Transcribe the records below exactly as written, from the opening line through the line that contains "Viewport: 699px width, 596px height.".

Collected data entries
======

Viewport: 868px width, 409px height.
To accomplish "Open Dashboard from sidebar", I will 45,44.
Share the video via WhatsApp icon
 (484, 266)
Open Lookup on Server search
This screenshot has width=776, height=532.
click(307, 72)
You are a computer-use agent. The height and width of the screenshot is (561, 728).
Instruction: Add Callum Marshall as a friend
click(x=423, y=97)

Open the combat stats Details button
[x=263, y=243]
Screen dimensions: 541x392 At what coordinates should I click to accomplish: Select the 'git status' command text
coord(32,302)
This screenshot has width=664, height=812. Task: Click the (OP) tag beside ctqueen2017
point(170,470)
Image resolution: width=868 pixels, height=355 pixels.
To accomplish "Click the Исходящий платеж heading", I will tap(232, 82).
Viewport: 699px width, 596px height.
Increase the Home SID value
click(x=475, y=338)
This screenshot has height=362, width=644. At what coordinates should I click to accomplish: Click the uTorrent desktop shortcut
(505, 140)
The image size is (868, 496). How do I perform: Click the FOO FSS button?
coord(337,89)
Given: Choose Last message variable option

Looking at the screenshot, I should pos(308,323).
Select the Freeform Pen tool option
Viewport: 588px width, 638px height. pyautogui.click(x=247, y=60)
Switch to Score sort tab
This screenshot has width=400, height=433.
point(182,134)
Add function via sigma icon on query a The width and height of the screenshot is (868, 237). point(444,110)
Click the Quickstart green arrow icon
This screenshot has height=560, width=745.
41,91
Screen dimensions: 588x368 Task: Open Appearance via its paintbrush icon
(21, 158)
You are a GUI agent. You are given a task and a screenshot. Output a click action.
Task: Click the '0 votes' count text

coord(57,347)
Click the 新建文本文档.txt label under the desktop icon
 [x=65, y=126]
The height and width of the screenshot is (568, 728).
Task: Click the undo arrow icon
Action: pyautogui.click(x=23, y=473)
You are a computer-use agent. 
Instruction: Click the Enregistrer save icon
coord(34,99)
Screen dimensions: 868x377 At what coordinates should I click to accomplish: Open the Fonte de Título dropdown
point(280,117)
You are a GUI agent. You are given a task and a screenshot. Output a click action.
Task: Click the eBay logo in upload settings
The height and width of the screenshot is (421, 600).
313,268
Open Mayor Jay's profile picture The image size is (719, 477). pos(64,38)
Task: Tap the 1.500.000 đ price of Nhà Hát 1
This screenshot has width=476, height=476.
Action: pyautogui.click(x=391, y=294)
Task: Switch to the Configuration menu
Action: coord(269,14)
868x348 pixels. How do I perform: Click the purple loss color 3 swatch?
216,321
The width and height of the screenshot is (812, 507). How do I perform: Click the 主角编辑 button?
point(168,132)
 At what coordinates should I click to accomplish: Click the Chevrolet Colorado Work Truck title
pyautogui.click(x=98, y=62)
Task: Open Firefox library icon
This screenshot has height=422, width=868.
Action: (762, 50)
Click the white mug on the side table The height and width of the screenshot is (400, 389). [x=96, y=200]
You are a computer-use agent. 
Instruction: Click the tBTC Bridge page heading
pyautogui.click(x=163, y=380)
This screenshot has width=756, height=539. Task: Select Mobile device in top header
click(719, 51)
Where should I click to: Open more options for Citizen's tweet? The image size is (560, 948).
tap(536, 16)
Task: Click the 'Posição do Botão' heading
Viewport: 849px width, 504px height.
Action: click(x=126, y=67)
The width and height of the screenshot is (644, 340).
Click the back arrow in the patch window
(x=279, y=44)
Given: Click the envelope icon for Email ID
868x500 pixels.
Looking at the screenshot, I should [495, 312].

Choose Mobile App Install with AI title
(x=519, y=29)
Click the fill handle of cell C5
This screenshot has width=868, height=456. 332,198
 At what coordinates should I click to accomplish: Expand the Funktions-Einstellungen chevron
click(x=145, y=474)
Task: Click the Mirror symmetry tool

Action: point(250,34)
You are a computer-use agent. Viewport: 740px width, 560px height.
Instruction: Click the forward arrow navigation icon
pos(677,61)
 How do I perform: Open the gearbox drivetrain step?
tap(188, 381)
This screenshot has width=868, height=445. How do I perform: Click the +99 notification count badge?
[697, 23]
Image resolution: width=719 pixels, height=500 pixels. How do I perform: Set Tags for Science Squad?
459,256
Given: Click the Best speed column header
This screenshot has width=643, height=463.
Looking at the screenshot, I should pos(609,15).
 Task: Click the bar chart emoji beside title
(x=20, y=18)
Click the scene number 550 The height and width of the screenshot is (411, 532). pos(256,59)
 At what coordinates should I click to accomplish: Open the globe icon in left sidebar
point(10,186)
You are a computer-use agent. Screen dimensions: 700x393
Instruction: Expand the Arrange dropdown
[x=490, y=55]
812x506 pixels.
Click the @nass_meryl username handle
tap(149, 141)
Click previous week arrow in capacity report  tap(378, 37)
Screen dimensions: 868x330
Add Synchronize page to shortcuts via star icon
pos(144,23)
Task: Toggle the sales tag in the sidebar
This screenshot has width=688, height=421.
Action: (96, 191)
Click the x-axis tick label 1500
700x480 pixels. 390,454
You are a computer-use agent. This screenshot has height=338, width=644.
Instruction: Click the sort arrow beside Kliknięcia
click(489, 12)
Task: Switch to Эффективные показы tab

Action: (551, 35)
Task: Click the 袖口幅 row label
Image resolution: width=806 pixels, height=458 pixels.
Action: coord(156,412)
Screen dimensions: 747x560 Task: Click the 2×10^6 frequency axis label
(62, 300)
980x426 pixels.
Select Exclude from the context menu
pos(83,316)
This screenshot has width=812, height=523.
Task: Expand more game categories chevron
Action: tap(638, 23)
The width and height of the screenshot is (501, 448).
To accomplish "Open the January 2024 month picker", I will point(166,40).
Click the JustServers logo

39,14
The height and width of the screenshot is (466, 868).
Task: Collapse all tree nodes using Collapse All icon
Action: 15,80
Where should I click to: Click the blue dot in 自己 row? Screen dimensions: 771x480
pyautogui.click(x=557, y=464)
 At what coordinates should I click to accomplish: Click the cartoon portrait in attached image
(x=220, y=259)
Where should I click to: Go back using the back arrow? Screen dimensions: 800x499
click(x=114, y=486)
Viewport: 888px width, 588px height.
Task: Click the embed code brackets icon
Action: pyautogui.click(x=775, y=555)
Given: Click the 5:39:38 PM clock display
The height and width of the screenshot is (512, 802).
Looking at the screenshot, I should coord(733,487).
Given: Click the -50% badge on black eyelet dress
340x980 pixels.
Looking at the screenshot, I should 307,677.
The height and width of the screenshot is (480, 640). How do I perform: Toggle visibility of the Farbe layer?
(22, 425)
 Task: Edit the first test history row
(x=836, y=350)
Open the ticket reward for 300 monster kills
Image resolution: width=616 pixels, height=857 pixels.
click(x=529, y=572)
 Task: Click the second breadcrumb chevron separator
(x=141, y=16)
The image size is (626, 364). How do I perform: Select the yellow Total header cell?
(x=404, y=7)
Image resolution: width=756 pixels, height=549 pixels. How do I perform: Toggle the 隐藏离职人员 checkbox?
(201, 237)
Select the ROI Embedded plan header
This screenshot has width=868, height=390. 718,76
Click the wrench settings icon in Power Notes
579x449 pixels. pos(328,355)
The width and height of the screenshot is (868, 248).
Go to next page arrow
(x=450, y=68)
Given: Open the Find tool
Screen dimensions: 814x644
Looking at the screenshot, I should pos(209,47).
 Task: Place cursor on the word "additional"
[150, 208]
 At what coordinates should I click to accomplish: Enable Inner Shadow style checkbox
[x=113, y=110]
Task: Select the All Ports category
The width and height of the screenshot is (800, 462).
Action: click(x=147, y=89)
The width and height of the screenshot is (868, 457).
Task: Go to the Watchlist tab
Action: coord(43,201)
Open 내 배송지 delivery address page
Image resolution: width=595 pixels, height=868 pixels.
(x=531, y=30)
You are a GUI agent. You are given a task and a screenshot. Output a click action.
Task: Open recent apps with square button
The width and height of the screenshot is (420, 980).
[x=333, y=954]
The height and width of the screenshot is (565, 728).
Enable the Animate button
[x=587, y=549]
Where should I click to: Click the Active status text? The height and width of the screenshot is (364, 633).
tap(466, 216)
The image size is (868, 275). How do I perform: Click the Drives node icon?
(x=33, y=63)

======

ANSWER SPACE:
Viewport: 868px width, 409px height.
To accomplish "Open Dashboard from sidebar", I will 45,44.
Share the video via WhatsApp icon
 (484, 266)
Open Lookup on Server search
This screenshot has width=776, height=532.
click(307, 72)
You are a computer-use agent. The height and width of the screenshot is (561, 728).
Instruction: Add Callum Marshall as a friend
click(x=423, y=97)

Open the combat stats Details button
[x=263, y=243]
Screen dimensions: 541x392 At what coordinates should I click to accomplish: Select the 'git status' command text
coord(32,302)
This screenshot has width=664, height=812. Task: Click the (OP) tag beside ctqueen2017
point(170,470)
Image resolution: width=868 pixels, height=355 pixels.
To accomplish "Click the Исходящий платеж heading", I will tap(232, 82).
Viewport: 699px width, 596px height.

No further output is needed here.